Medida faz parte de acordos firmados com o MPF e MPT que foram divulgados nesta terça-feira (21). Objetivo é dar ‘transparência à gestão pública’; um dos documentos também permite contratação de OS para gerir unidades de saúde. Encontro nesta terça-feira (21) reuniu membros da Prefeitura de Nova Friburgo e do MPF e MPT
Ádison Ramos/Inter TV
Nesta terça-feira (21) foi apresentado em Nova Friburgo, na Região Serrana do Rio, o conteúdo dos acordos assinados pela Prefeitura com o Ministério Público Federal (MPF) e o Ministério Público do Trabalho (MPT) para evitar corrupção e dar mais “transparência à gestão pública”.
Entre as mudanças está uma reforma administrativa e exoneração de 350 cargos comisisonados até janeiro do ano que vem.
Nesta segunda (20), houve mais um capítulo na mudança de cargos do executivo. O secretário de governo Bruno Vilas Bôas pediu exoneração do cargo. Bruno é considerado um nome forte e braço direito do prefeito. Ele alegou que recebeu uma proposta da iniciativa privada. Quem assume a pasta interinamente é Gilberto Salarini, até então secretário da Casa Civil.
Desde que assumiu, Renato Bravo já fez pelo menos 23 alterações no secretariado.
Mesmo com a proposta do MPF e do MPT de fazer uma reforma adminsitrativa, até hoje, nenhuma secretaria foi extinta e nenhum secretário foi exonerado sem substituição.
Uma das cláusulas do acordo prevê a exoneração de 350 cargos comisisonados até janeiro do ano que vem e que o município mantenha o limite de 400 cargos comissionados e em funções gratificadas.

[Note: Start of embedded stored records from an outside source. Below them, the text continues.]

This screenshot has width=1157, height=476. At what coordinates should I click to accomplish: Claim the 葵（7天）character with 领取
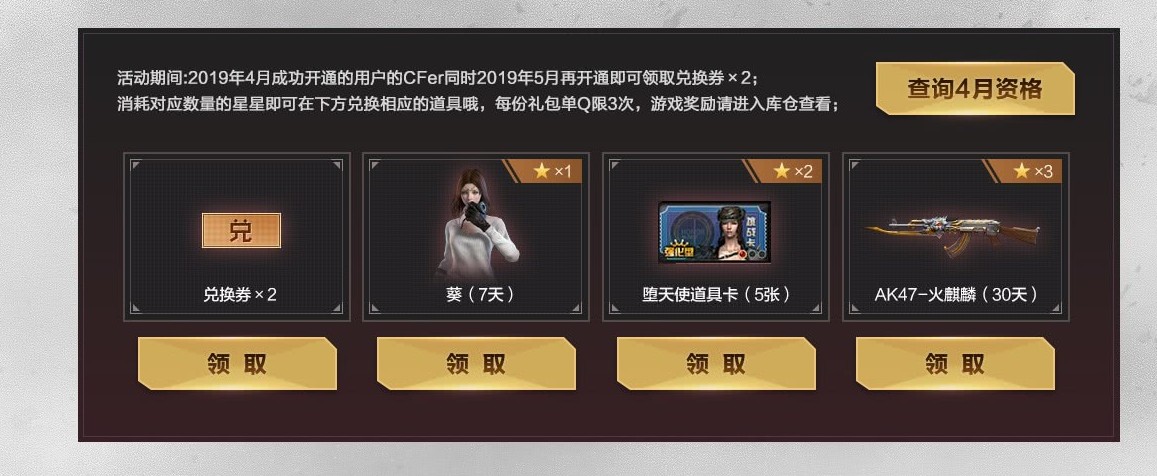click(x=476, y=364)
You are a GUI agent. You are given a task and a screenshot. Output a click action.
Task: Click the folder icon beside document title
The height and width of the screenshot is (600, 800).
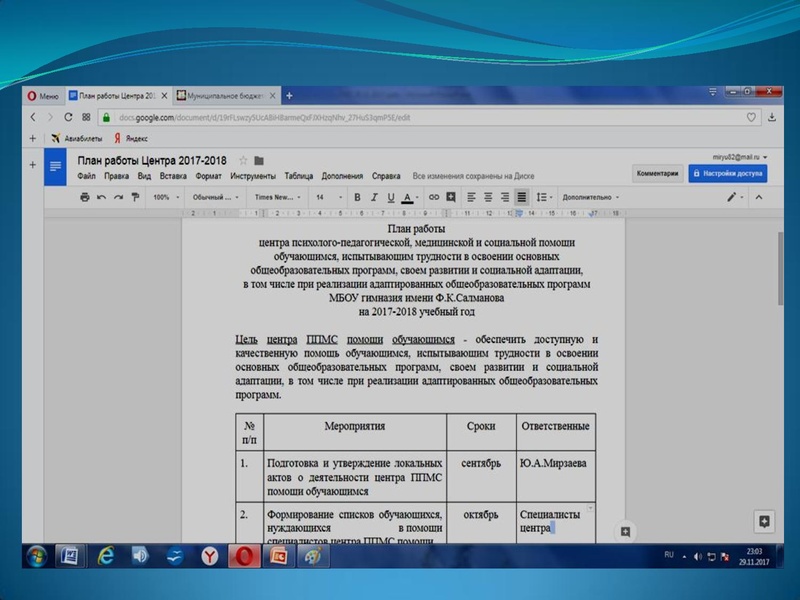[259, 160]
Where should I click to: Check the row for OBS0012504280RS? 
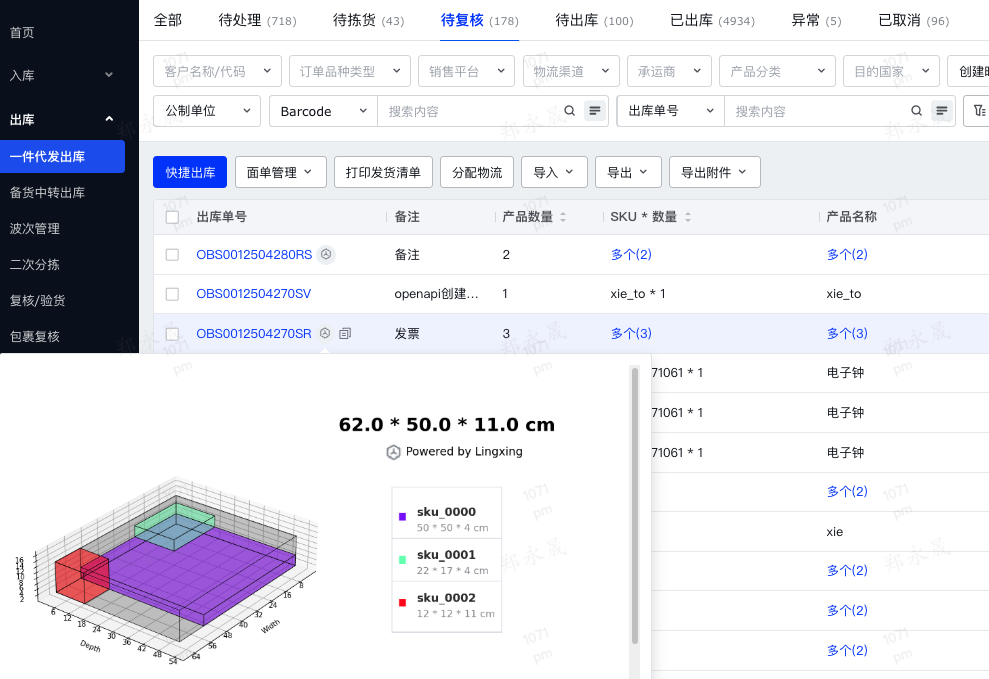coord(172,255)
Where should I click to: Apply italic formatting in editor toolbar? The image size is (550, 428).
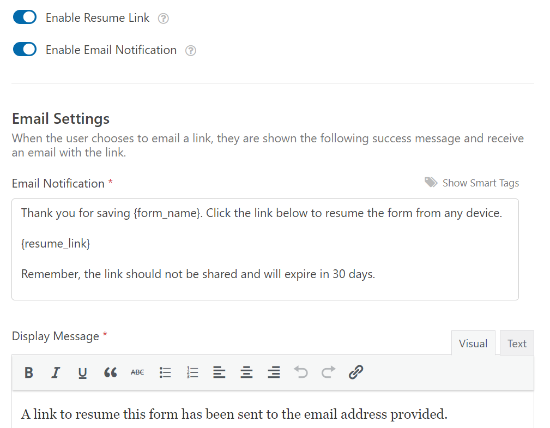pos(55,372)
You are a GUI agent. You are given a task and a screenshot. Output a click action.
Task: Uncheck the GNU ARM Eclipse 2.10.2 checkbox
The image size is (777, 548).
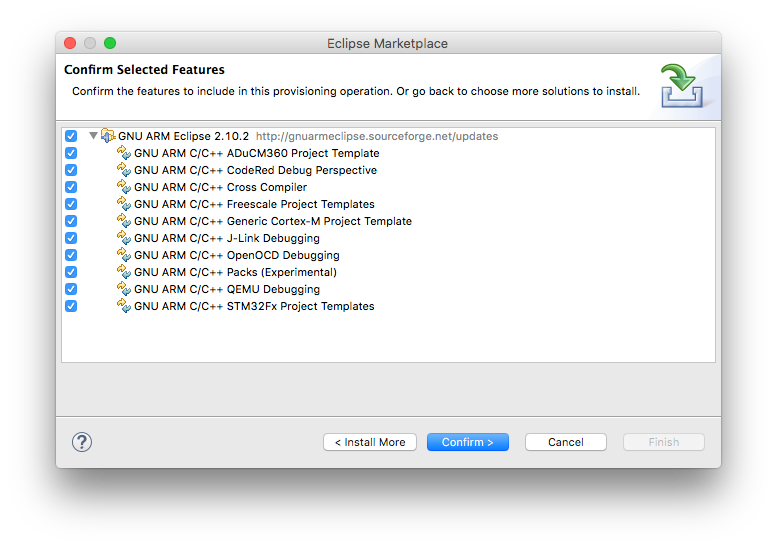tap(71, 136)
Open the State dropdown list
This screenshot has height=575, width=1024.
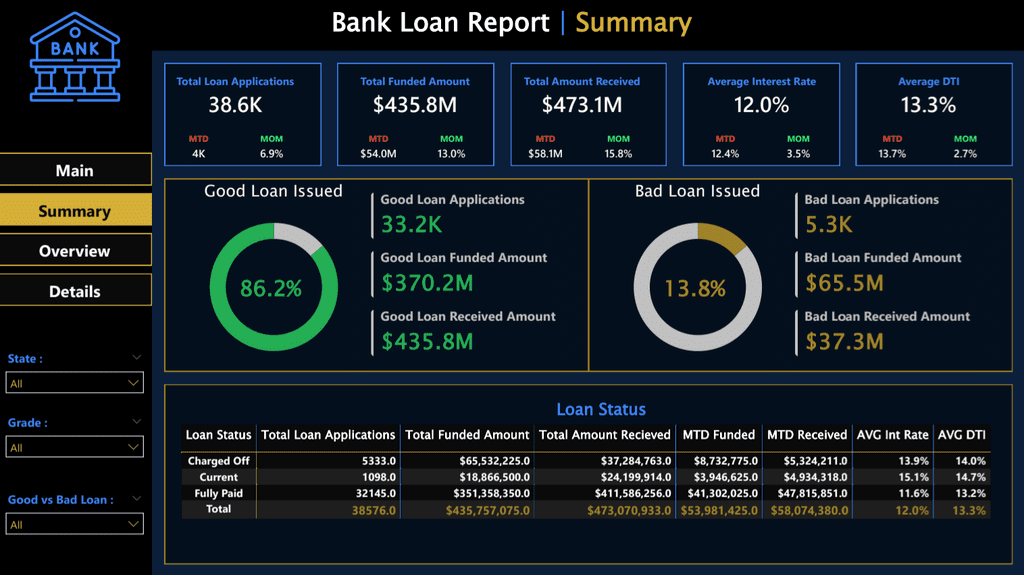click(x=74, y=383)
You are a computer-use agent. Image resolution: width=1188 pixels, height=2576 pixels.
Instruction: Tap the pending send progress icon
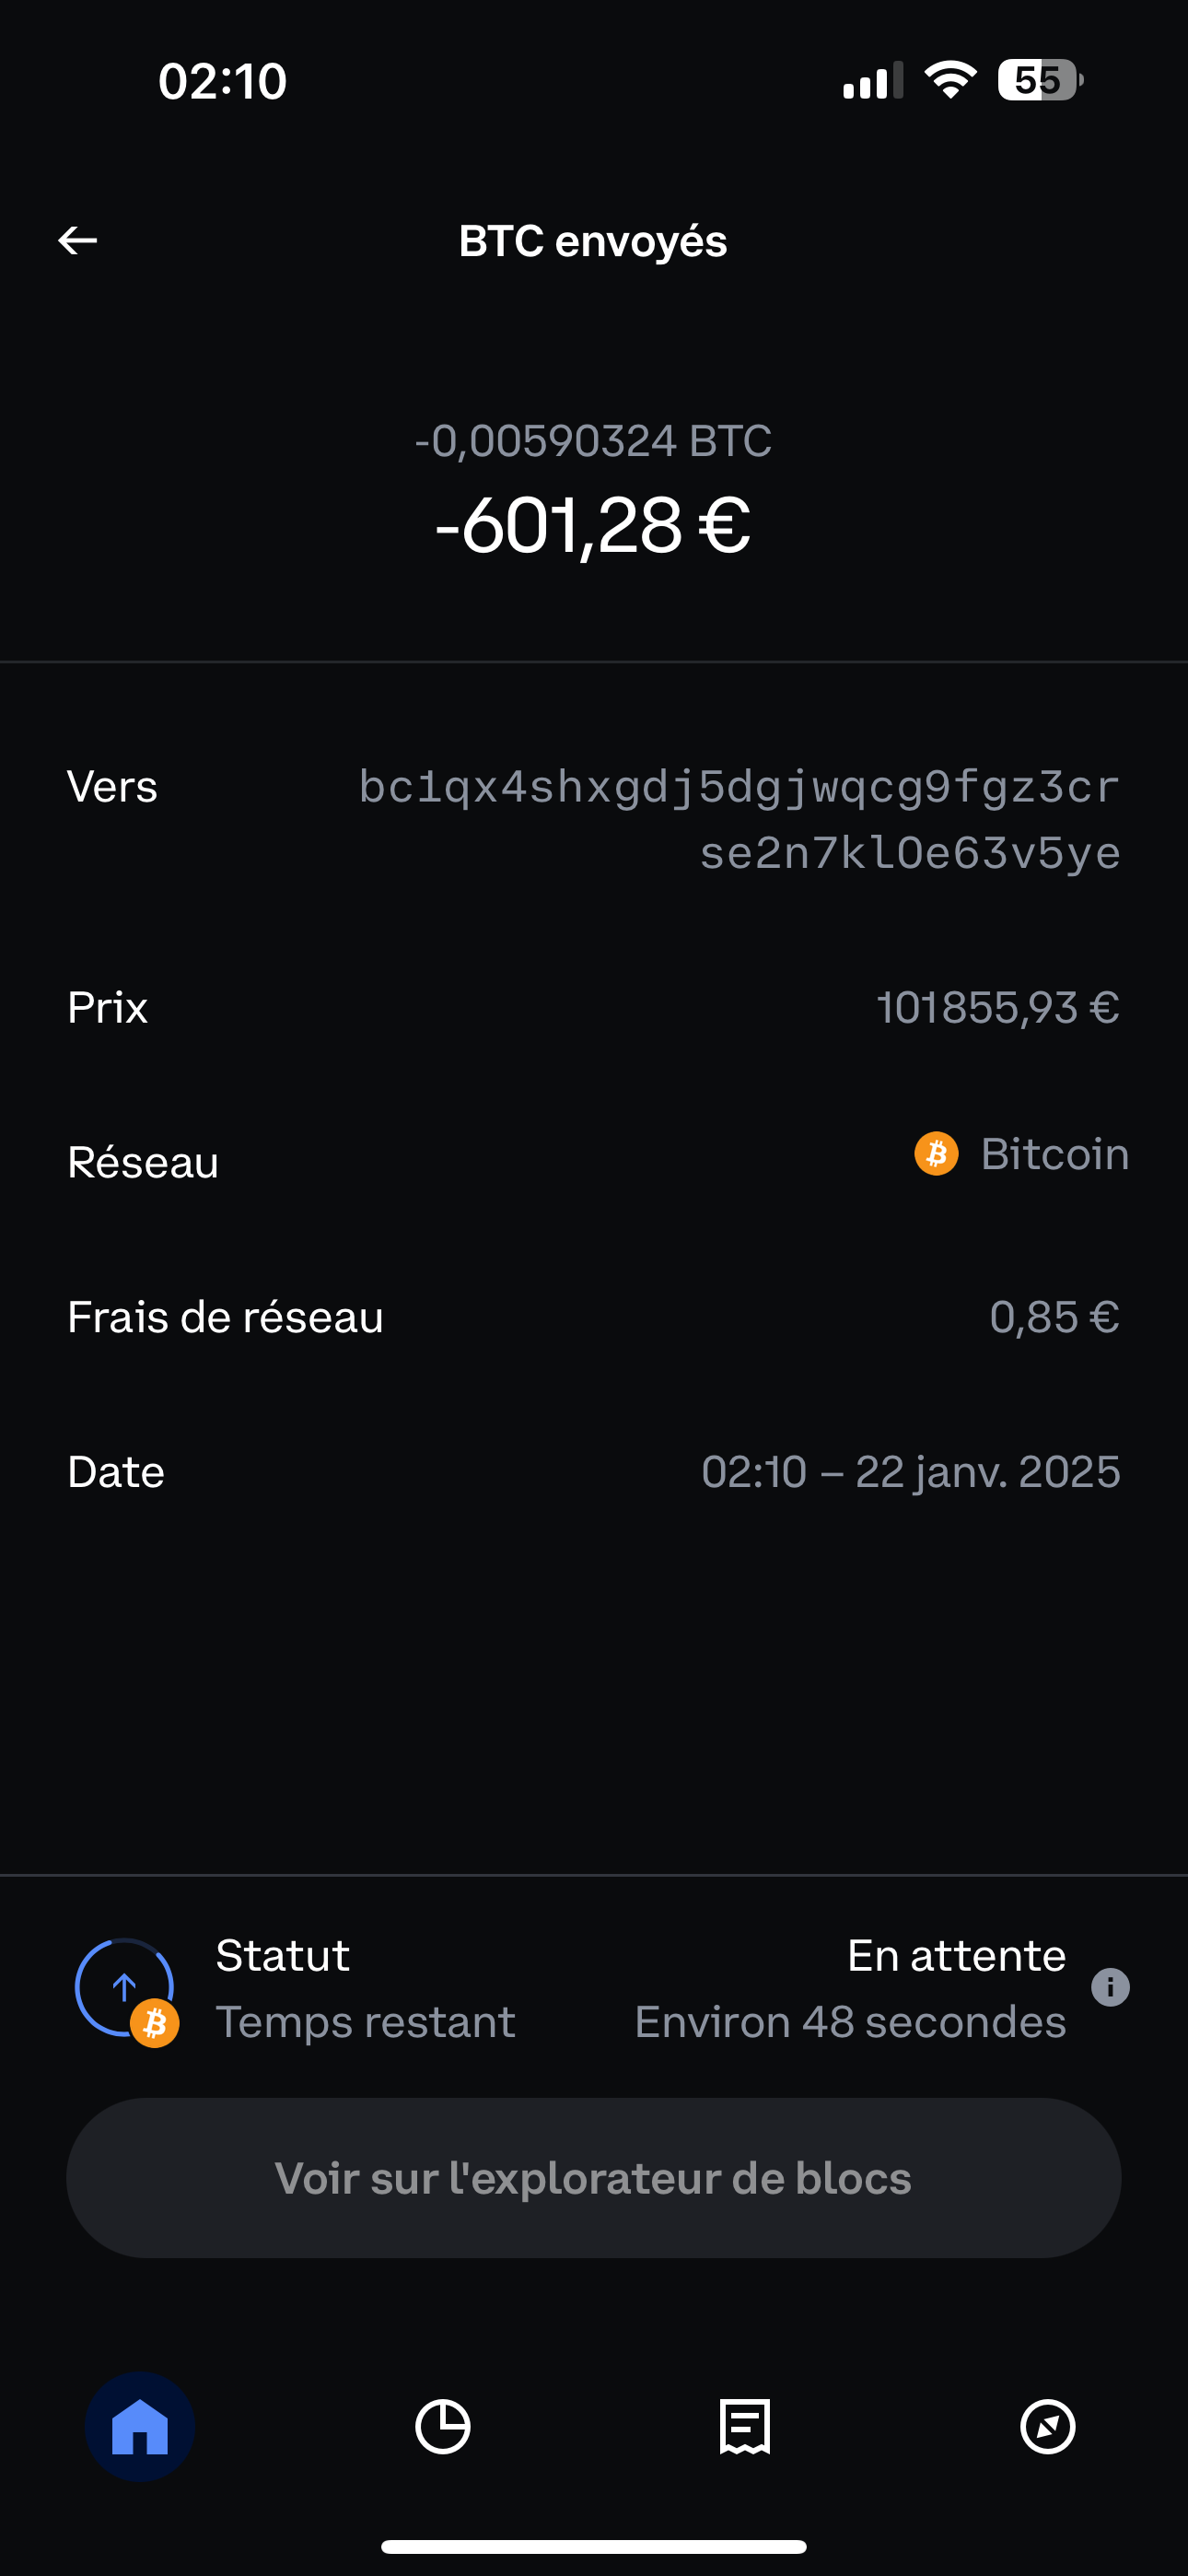(x=126, y=1989)
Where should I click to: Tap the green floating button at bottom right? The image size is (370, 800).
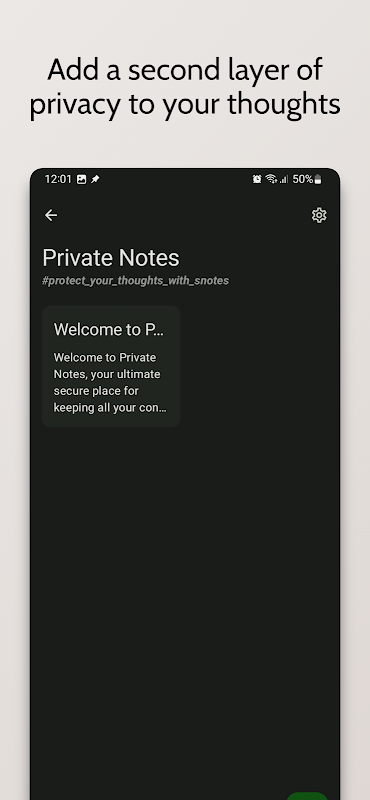[307, 796]
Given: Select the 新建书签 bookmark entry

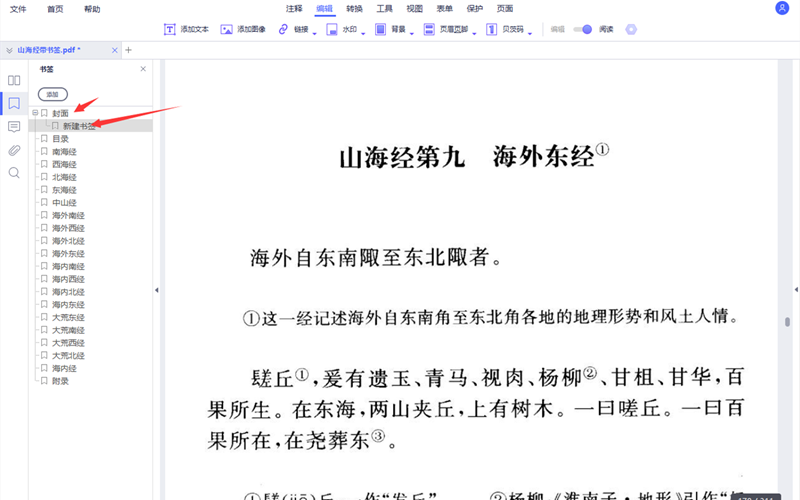Looking at the screenshot, I should tap(80, 127).
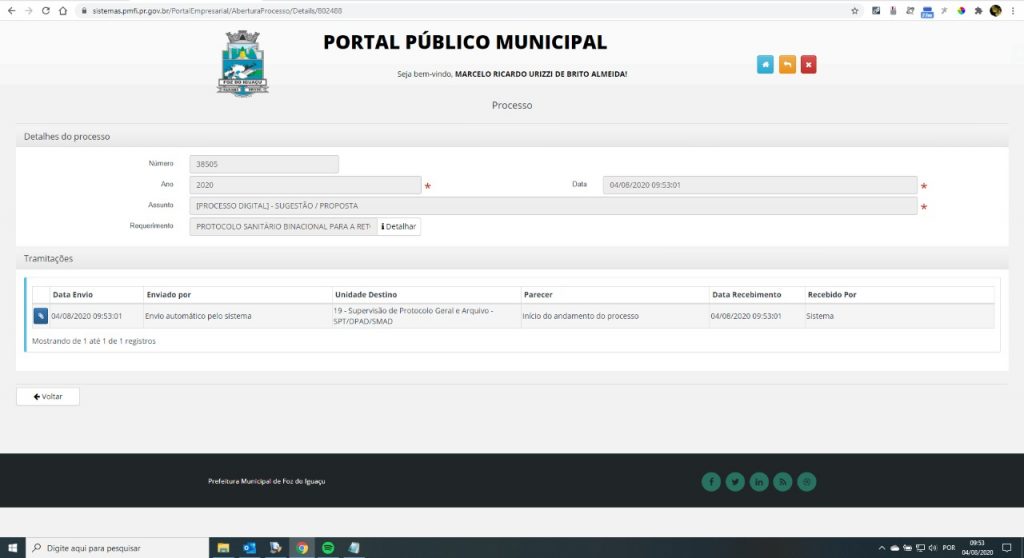
Task: Open the RSS feed icon in the footer
Action: click(783, 482)
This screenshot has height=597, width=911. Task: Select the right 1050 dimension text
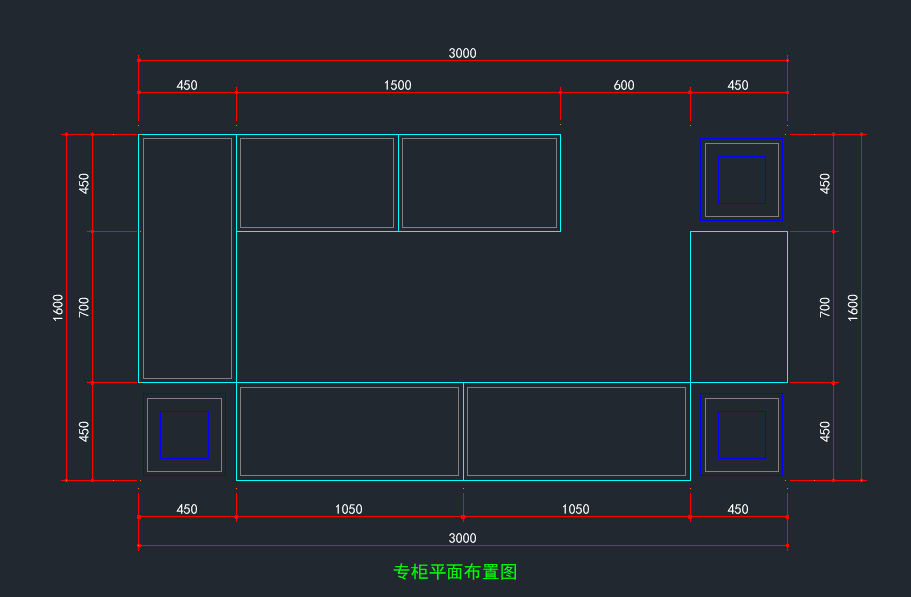click(576, 509)
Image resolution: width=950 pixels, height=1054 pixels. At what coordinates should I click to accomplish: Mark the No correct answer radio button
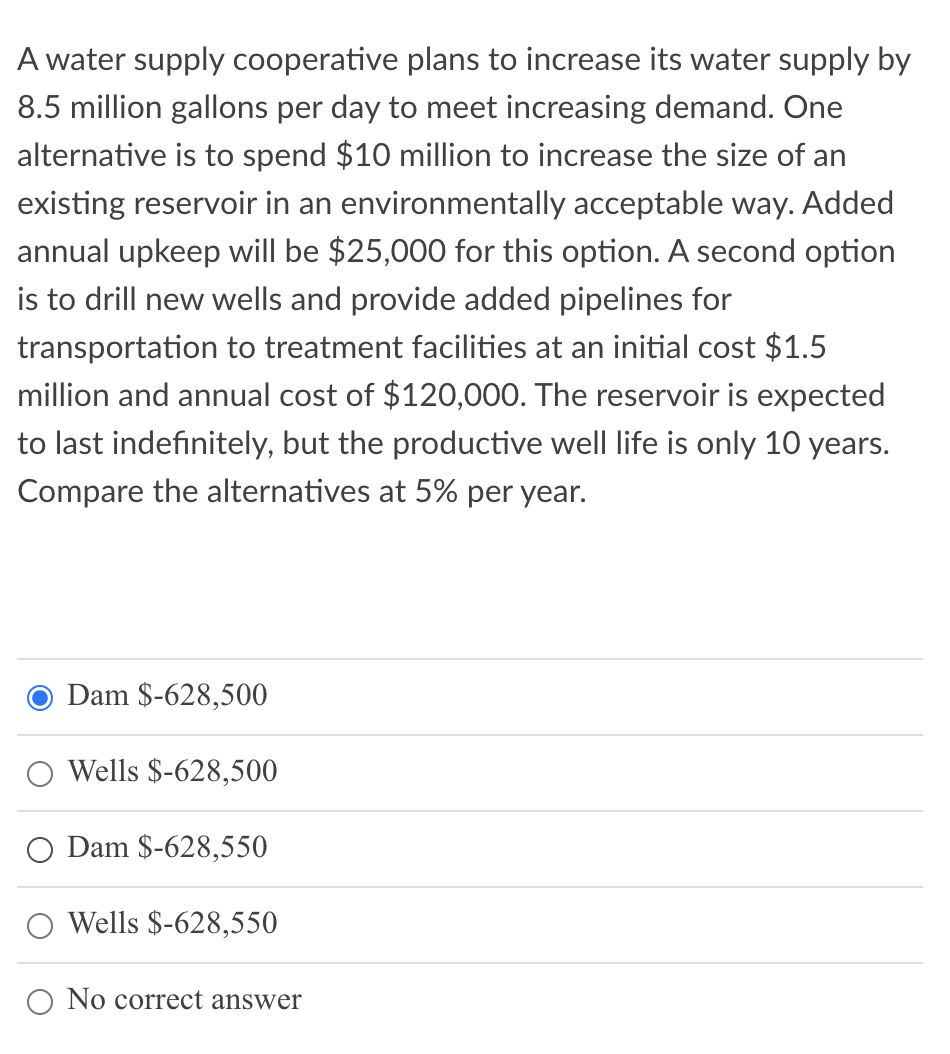40,1002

Define ainda que a Prefeitura deve ter disponibilização mínima de 50% dos cargos em comissão destinado a servidores efetivos.
Outro acordo permite que unidades de saúde municipais sejam geridas por Organizações Socias (OS) sem fins lucrativos, desde que a gestão seja realiza com “transparência e ética”. Nesta terça, a Prefeitura divulgou que o contrato atual com a Unir Saúde, OS que adminsitra a UPA de Conselheiro Paulino vence em abril de 2019.
Após esse prazo, o termo permite que a Prefeitura de Nova Friburgo, opte entre municipalizar o serviço ou manter a unidade sendo administrada por uma OS e que, neste caso, uma nova licitação será feita, para suprir o contrato atual.
O novo Termo de Ajustamento de Conduta (TAC) também autoriza a Prefeitura de Nova Friburgo a contratar uma OS para a administração do Hospital Municipal Raul Sertã e para a Maternidade Municipal.
Já um documento assinado apenas com MPT pede planejamento, execução e controle rigoroso com relação aos contratos firmados com empresas terceirizadas, no projeto “Terceirização sem Calote”.
Em nota enviada à imprensa no dia 16 deste mês, a Prefeitura considerou “prematuro falar sobre extinção de cargos e junção de secretarias”, quando questionada sobre a reforma adminsitrativa.